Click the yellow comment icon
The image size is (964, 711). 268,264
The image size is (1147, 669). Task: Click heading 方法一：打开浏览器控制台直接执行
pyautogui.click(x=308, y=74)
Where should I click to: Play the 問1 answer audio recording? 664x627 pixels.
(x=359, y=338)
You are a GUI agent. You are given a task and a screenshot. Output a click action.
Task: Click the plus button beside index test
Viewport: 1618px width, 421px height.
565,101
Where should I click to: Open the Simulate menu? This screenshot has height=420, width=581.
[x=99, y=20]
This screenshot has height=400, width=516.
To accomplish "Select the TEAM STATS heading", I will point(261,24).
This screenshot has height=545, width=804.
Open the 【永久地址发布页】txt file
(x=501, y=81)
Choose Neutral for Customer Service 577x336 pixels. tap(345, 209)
--
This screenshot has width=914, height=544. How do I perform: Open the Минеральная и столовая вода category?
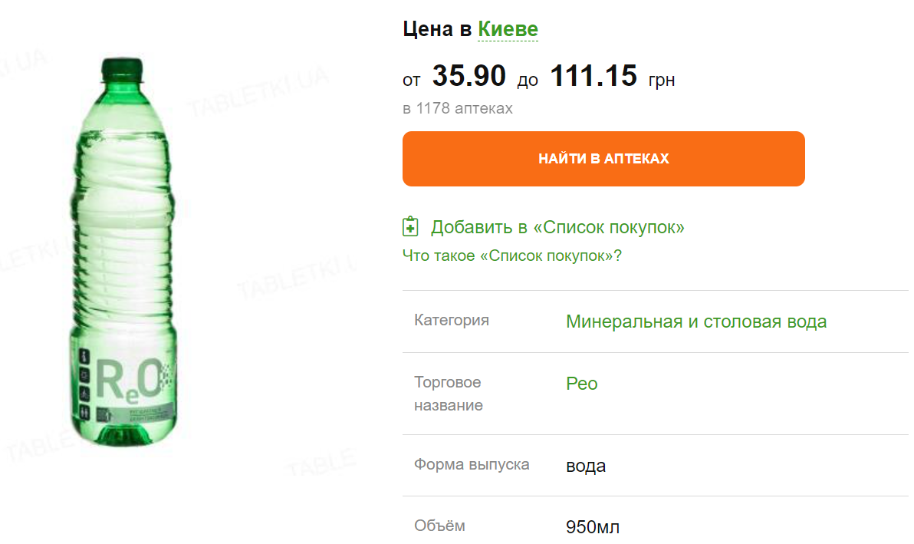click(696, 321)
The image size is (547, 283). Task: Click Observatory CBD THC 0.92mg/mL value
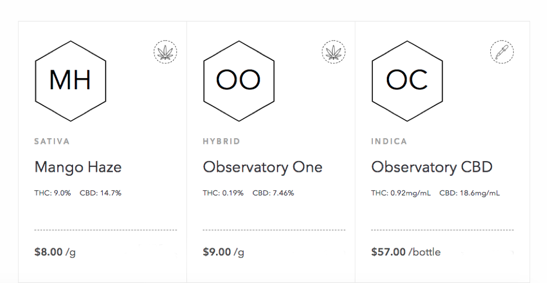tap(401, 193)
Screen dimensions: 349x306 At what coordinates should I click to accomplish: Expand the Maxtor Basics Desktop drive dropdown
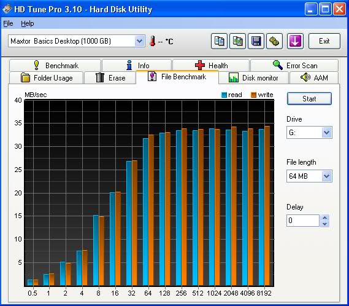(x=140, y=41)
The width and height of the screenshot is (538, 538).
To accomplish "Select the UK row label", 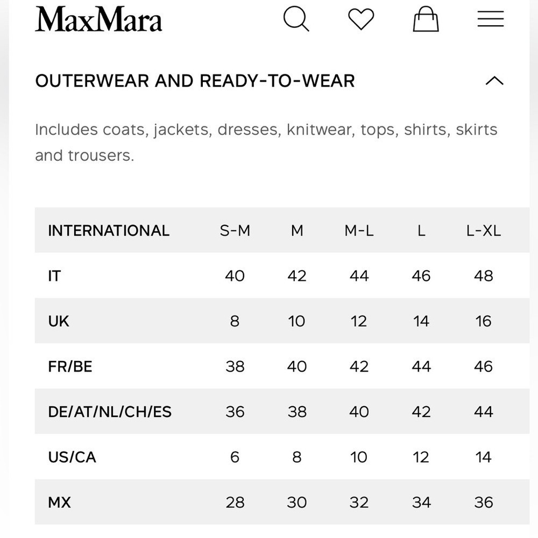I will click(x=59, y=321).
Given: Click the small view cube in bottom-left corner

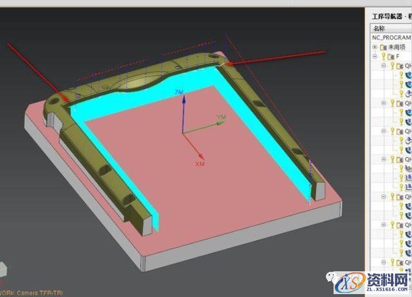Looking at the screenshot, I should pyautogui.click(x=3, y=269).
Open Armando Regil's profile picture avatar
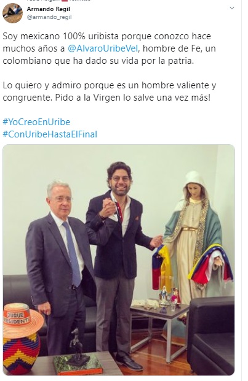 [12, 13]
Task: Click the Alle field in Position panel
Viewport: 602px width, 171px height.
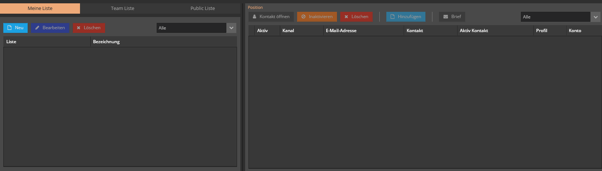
* * *
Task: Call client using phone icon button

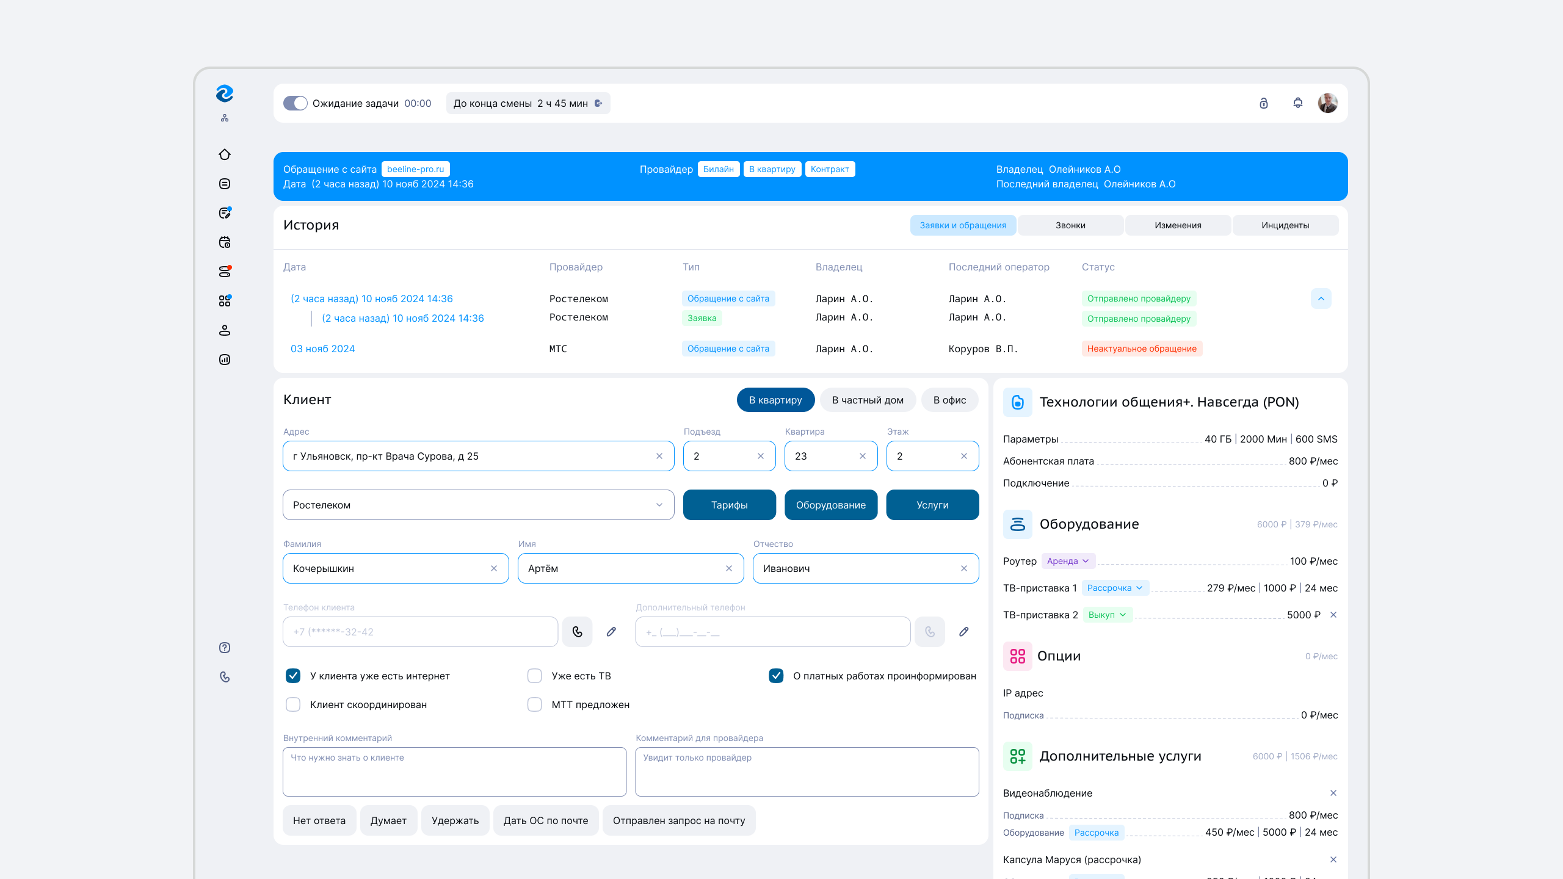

◆ WRITTEN INSTRUCTION
Convert the items in the stretch from the line that contains "This screenshot has height=545, width=804." through the line that contains "Choose Neutral for" into a two-column CSV with the headers instruction and response, one row per item. Put each item's text and its answer in their own quoted fields, with line breaks replaced by spaces.

◆ ANSWER TO THE EXERCISE
instruction,response
"This screenshot has height=545, width=804. Open the 【永久地址发布页】txt file","(x=501, y=81)"
"Choose Neutral for Customer Service 577x336 pixels.","tap(345, 209)"